KIRCHHATTEN - „Heimat ist der Ankerplatz der Seele und muss gepflegt werden“, sagte Carola Becker, Professorin für Umweltplanung an der Fachhochschule Oldenburg, am Donnerstag bei der 11. Sitzung des Ausschusses für Gemeindeentwicklung und Umwelt im Kirchhatter Rathaus. Sie äußerte sich zu dem Hauptthema der Sitzung „Leitbild Kirchhatten“, stellte die Ergebnisse der Bürgermitwirkung und die Leitlinien zur Ortsentwicklung vor.

Aufgrund der Meinungen von Bürgern – auch die Kleinsten der Gemeinde und Jugendlichen wurden mit einbezogen – formulierte Becker zehn Leitlinien, die ein Grundgerüst für die Bearbeitung konkreter Planungen sowie Konzeptionen von Projekten liefern. In den Leitlinien ist unter anderem festgehalten, dass Kirchhattens überschaubarer, ländlicher und historischer Charakter bewahrt, gepflegt und behutsam weiterentwickelt wird, dass entlang der Durchfahrtsstraße die Interessen von Fußgängern und Radfahrern verbessert und die gewachsenen Geschäftslagen im Ortskern stabilisiert werden.
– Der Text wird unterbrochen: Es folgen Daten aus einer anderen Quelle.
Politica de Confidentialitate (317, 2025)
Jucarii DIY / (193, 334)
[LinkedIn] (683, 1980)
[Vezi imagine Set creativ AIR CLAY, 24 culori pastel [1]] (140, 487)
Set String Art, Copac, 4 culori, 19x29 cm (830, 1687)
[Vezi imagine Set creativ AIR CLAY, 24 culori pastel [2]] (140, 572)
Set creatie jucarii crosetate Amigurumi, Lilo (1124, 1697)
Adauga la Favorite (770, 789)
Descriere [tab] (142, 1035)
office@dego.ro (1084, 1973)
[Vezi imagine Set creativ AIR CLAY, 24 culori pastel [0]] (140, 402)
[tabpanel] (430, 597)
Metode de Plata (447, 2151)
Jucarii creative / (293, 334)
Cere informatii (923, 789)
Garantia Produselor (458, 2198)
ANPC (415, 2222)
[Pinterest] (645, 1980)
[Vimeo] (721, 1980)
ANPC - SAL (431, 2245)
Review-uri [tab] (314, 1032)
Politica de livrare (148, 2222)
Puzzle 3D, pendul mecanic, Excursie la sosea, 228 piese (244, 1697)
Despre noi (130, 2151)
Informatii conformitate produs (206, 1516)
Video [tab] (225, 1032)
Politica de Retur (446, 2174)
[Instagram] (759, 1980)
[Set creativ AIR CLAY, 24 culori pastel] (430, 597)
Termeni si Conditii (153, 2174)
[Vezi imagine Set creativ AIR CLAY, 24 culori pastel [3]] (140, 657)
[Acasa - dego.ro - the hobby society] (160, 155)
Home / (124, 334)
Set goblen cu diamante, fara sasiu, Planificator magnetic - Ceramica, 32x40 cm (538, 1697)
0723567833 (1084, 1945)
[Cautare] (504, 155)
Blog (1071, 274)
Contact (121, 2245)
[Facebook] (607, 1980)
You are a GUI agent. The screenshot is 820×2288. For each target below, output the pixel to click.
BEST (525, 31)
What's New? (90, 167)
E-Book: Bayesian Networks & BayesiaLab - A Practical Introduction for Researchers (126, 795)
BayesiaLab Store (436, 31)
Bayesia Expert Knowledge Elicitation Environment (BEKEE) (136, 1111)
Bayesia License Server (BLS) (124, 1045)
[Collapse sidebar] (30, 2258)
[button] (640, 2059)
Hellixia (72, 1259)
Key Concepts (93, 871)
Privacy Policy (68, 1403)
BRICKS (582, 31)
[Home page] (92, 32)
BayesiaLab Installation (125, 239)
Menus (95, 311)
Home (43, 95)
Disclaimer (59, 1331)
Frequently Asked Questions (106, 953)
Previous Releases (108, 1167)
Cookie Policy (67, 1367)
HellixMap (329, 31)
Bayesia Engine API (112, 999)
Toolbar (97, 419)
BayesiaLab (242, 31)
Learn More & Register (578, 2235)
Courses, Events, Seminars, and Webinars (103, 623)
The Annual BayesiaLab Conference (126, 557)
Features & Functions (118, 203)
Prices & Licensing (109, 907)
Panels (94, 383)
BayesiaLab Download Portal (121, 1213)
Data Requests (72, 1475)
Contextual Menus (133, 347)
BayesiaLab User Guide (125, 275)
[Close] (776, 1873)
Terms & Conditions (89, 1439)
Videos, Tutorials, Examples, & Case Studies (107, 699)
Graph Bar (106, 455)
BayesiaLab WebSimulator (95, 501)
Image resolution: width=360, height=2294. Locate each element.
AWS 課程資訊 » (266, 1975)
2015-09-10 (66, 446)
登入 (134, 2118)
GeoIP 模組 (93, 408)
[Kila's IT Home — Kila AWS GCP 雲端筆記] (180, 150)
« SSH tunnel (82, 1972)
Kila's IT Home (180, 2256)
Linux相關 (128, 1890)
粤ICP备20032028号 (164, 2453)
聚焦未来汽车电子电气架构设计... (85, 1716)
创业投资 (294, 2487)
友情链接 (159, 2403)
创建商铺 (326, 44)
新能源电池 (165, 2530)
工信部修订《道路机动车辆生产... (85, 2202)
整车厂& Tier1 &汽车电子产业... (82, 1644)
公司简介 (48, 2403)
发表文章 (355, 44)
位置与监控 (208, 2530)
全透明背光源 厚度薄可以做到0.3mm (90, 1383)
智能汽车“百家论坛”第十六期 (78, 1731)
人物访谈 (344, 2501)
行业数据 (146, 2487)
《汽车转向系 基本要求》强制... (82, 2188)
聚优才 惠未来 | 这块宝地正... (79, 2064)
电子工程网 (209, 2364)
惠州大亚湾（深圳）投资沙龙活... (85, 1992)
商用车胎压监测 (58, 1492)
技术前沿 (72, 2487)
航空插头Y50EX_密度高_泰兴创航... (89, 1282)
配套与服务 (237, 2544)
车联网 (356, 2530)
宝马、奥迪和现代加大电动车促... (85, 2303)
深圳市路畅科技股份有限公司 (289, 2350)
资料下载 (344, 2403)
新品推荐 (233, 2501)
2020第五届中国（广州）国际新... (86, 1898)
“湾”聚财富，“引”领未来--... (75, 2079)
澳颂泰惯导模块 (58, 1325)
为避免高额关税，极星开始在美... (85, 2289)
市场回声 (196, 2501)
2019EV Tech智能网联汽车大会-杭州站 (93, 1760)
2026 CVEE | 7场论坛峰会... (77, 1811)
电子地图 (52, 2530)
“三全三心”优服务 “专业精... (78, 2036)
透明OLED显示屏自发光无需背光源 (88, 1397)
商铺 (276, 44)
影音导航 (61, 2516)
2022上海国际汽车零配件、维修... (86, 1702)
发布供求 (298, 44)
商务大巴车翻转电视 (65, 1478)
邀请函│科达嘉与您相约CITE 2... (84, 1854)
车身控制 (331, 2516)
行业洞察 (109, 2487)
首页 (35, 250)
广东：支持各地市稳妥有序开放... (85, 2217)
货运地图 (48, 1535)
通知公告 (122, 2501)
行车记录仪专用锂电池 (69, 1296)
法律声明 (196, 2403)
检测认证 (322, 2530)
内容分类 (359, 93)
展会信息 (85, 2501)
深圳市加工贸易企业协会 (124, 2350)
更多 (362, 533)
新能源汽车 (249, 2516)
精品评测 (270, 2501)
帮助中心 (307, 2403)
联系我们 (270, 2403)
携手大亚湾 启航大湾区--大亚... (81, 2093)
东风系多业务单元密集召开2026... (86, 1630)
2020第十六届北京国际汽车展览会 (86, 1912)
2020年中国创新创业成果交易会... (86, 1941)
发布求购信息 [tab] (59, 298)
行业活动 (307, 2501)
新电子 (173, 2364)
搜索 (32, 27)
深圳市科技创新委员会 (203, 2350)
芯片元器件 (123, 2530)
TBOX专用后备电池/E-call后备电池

Des weiteren sollten die Bürger stets öffentlich über Vorhaben und Fortschritte des Projektes informiert werden.

Becker machte nicht nur Vorschläge, sondern bedankte sich auch für die Zusammenarbeit der Verwaltung bei Gesprächen mit Vereinen, Verbänden und Gruppen. Auch die Kirchhatter Kinder hatten einen großen Anteil an der Ausarbeitung der Leitlinien. In einem Zeichnenprojekt brachten Grundschüler auf Papier, was sie an ihrer Gemeinde mögen und wie sie nicht aussehen sollte. Auch Jugendliche haben sich Gedanken gemacht und werden diese dem Rat vortragen.

Die zehn Leitlinien wurden einstimmig von den Ratsmitgliedern zur Kenntnis genommen. Die nächsten Maßnahmen werden zunächst fraktionsintern und in der nächsten Sitzung beraten.